Bir de şu var. Günümüzde hemen her şey uzmanlar tarafından öğretilir oldu bize. Uzmanlar (evet biliyorum, kimi zaman da sözde uzmanlar) söyleyince duruyor,  düşünüyor insanlar ve inanıyor.
 
Her yıl, çocuklarımızı nasıl büyüteceğimizi anlatan kimbilir kaç kitap raflarda yerini alıyor.
 
Günde kaç porsiyon sebze, kaç tane meyva, kaç dilim ekmek yememiz gerektiğini uzmanlardan öğreniyoruz. Tabaktan bir elma kapıp da salt elma yemenin tadı için elma yiyemiyoruz artık, uzmanlar her gün yenmesini öğütledikleri için yer olduk diyebiliriz.
 
Kendini geliştirme kitaplarıyla, kendimizi tanımamızın, geliştirmemizin, ilişkilerimizi iyileştirmenin yolları öğretiliyor.
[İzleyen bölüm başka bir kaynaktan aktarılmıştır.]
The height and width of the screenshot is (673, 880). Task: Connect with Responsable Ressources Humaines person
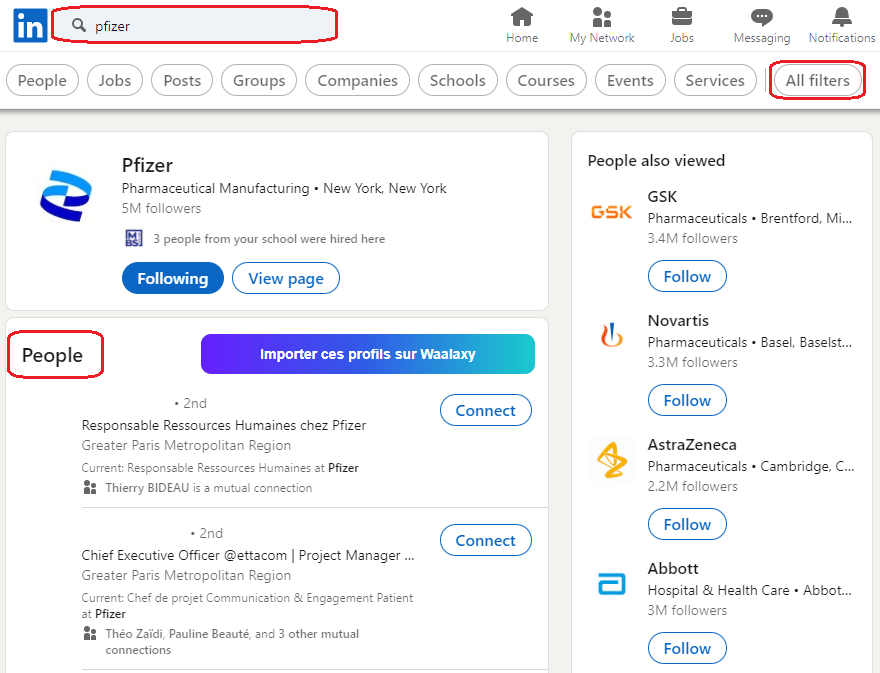click(x=485, y=410)

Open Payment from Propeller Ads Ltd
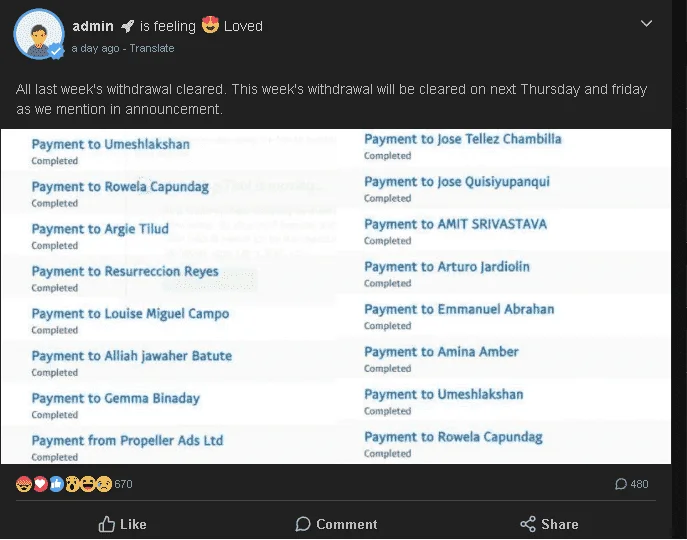[127, 440]
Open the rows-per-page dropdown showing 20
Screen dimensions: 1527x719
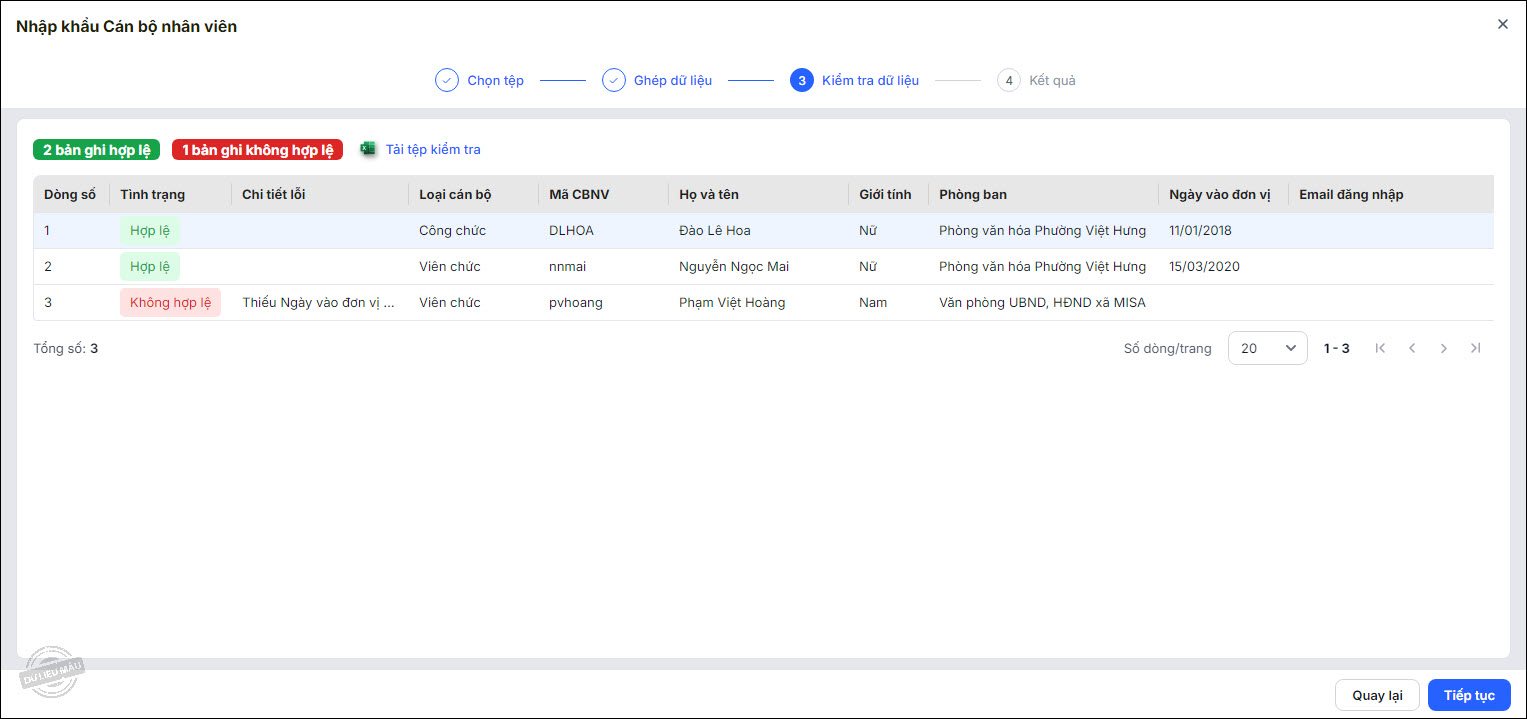pyautogui.click(x=1267, y=348)
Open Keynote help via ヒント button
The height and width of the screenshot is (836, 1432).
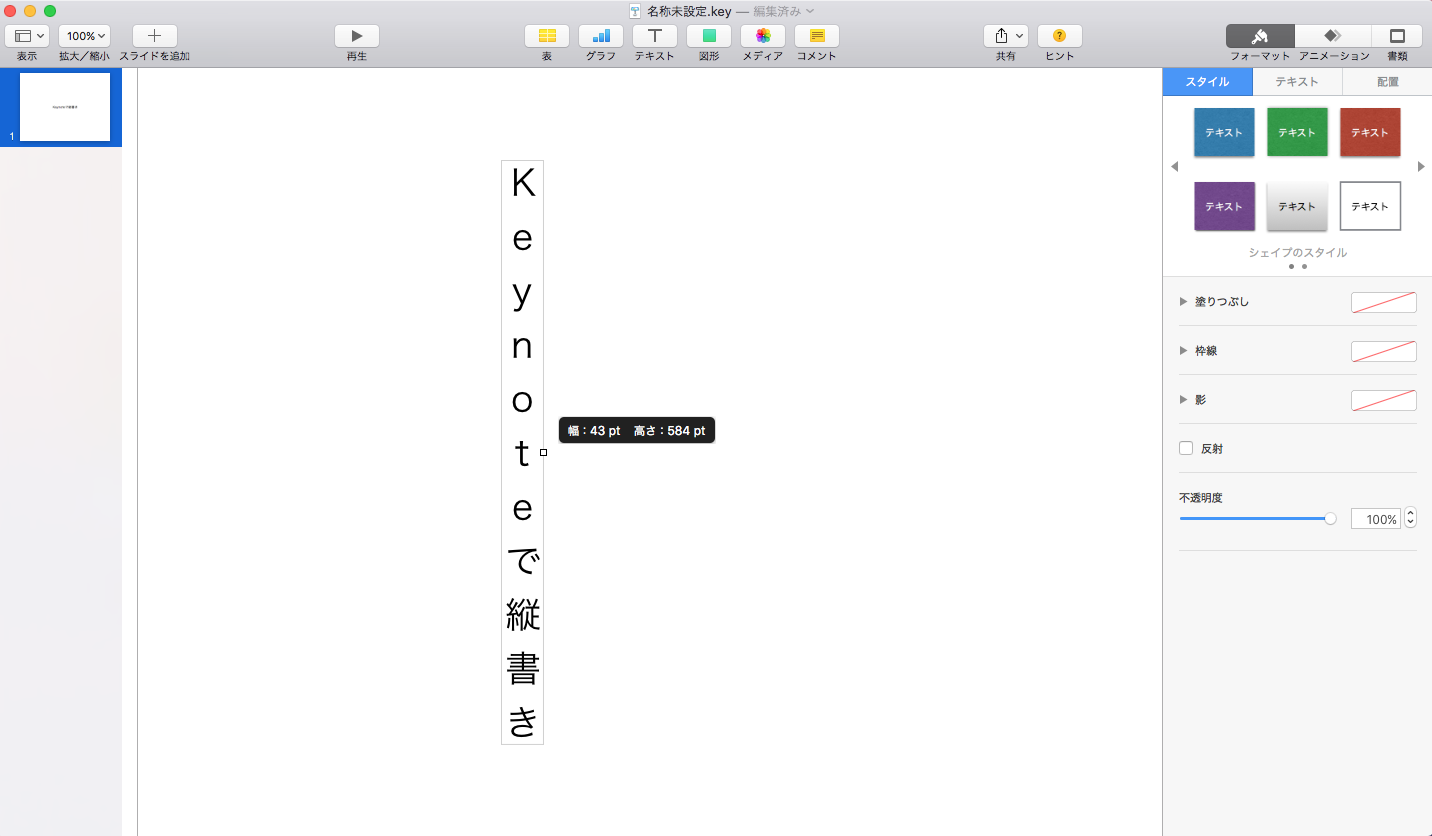click(1059, 36)
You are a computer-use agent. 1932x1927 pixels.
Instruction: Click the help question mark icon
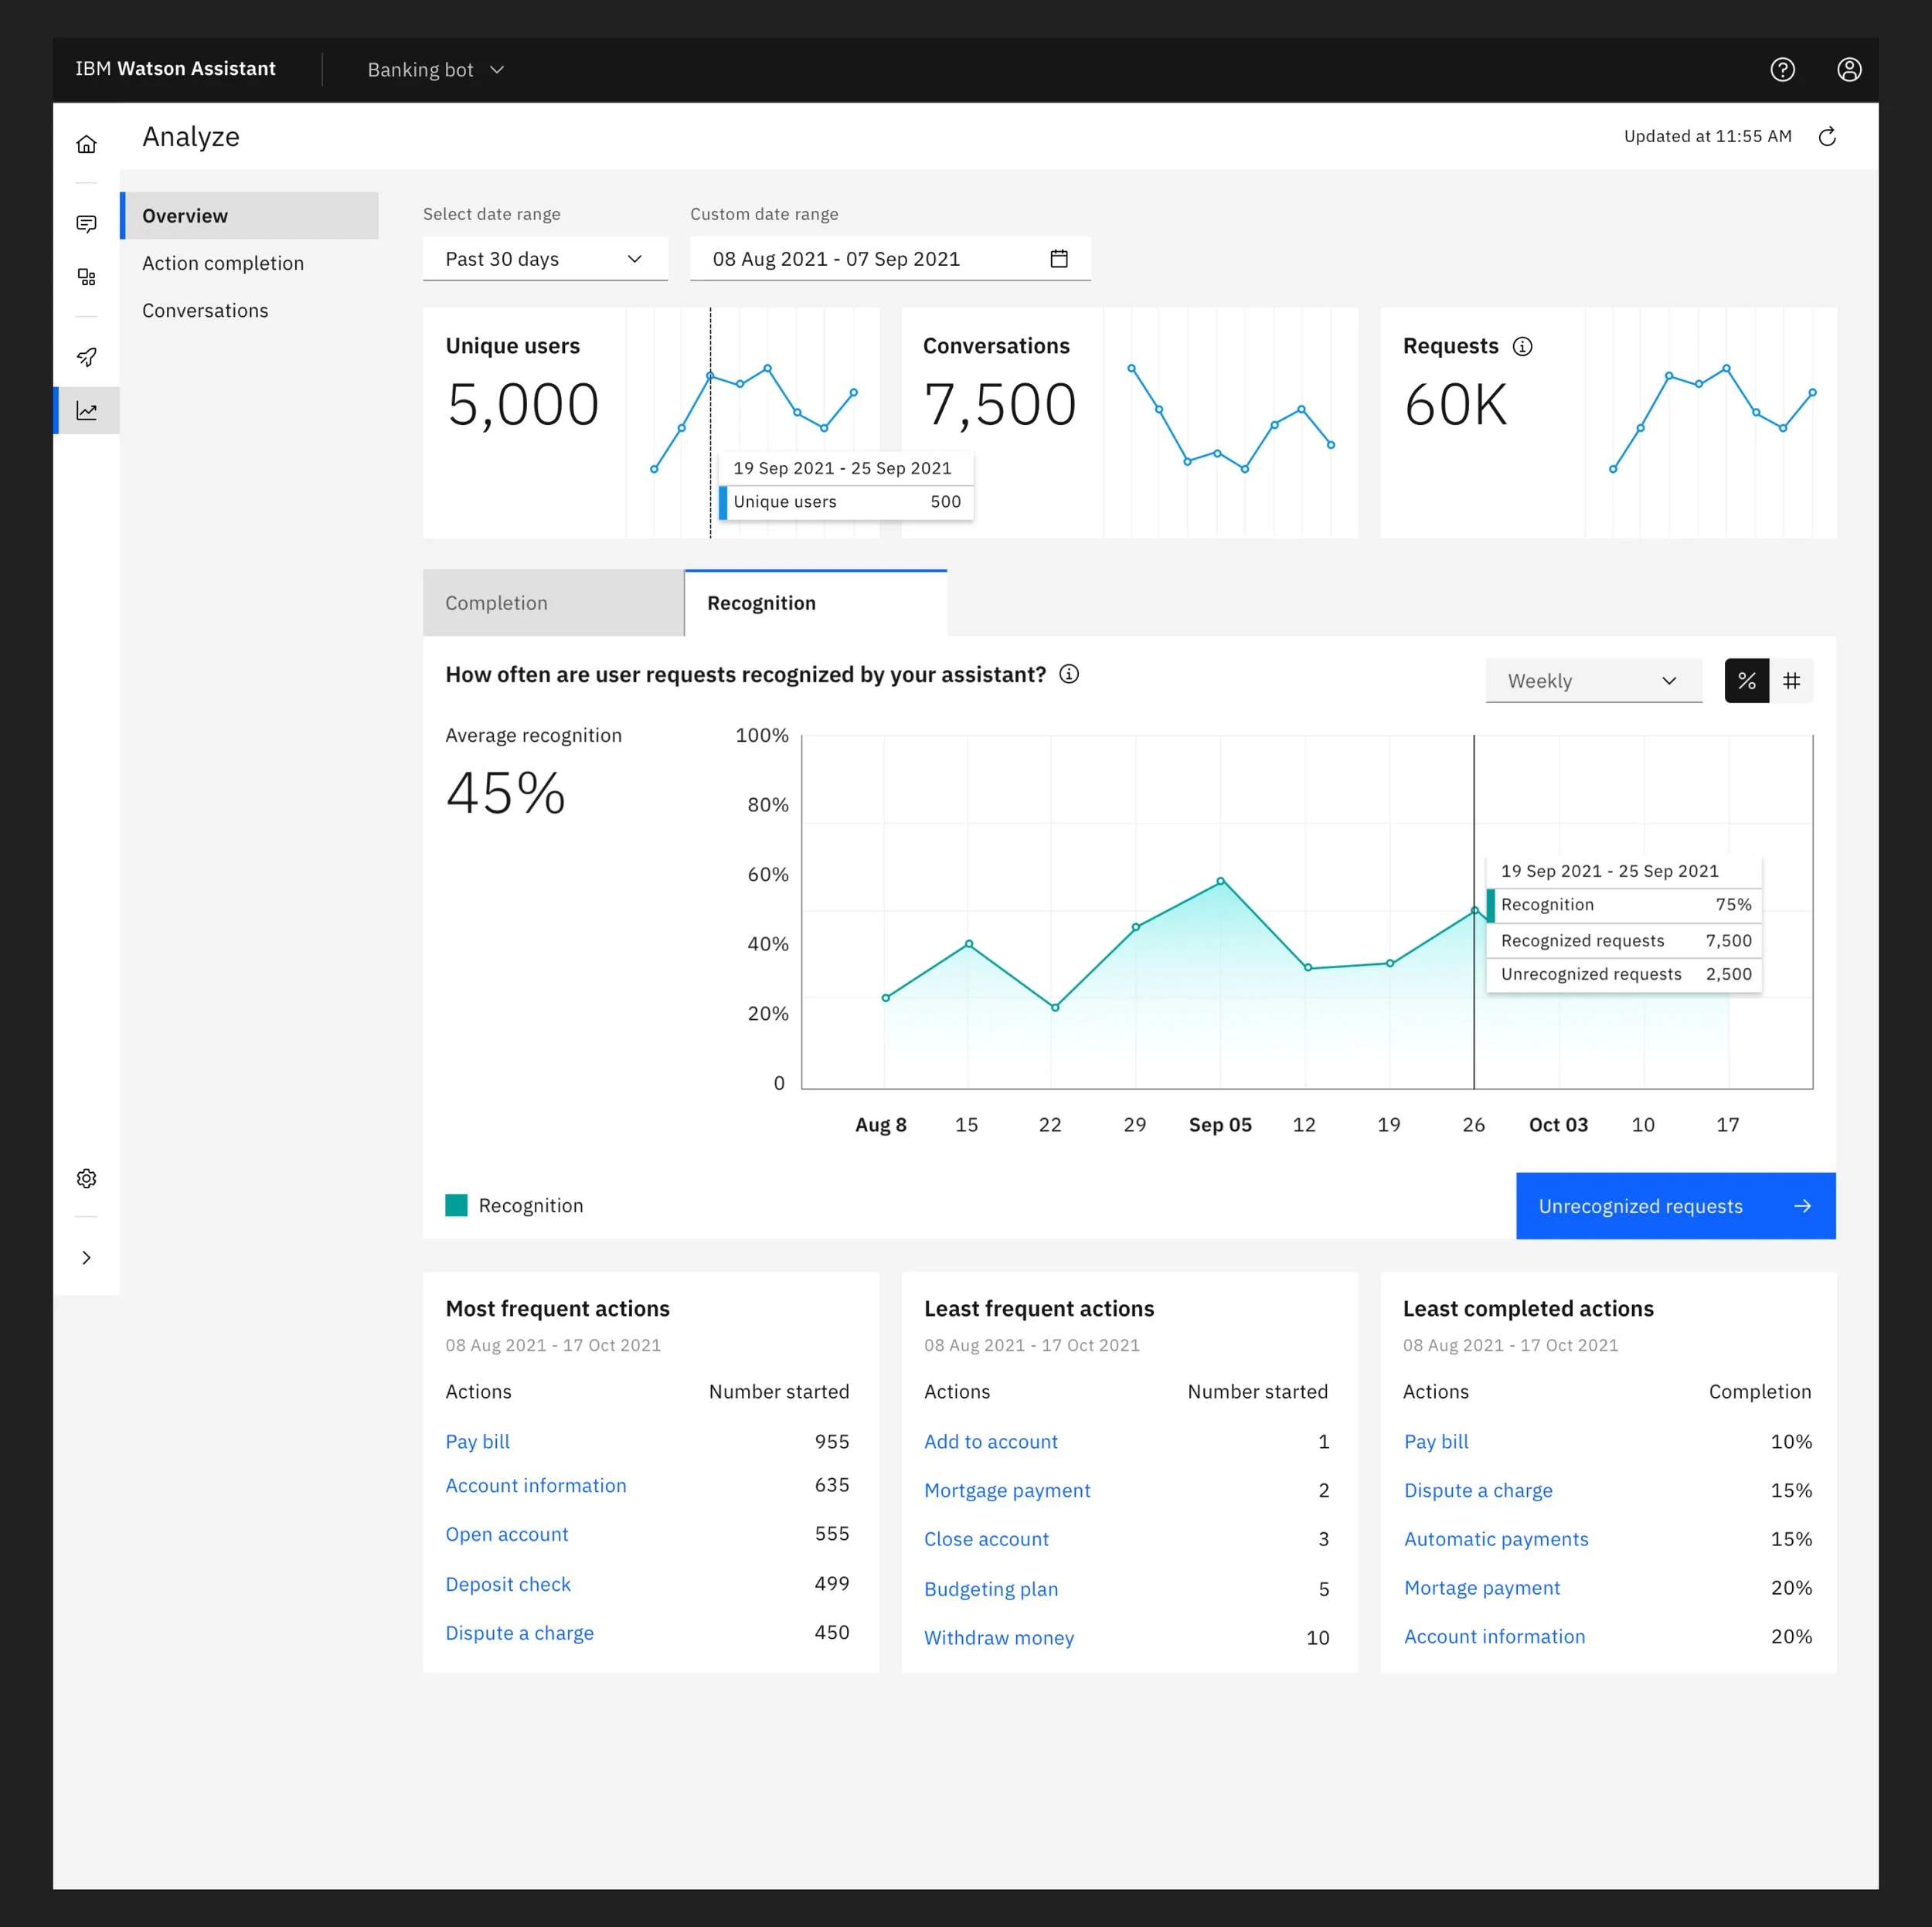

Dediklerini yapmazsak kendimizi suçlu hissedeceğiz nerdeyse, öyle ya yeteri kadar çaba göstermiş olmayacağız o zaman.
 
Bize hayatta başarının, mutluluğun yollarını öğretmek isteyen yaşam koçları var artık.
 
İlişkide süre değil kalite önemlidir diyerek, randevu sistemi diyebileceğimiz bir şeyler bile önerdiler uzmanlar. Birlikte geçirilecek zamanlar (quality time) önceden belirlenecek, örneğin her gün aksam saat altıdan yediye kadar anne ile çocuk kesintisiz birlikte olacak, süre dolduğunda anne yemek yapmaya, çocuk ödevinin başına... Nerde kaldı günün akışı içinde oluşan doğal beraberlikler?
 
Elbette insanların ev, araba, şık mobilyalar, pahalı kıyafetler, bu kadarını başardıklarında da daha büyük bir ev, bir de yazlık ev almak için birbirleriyle yarışmadıkları geçmiş günlerde.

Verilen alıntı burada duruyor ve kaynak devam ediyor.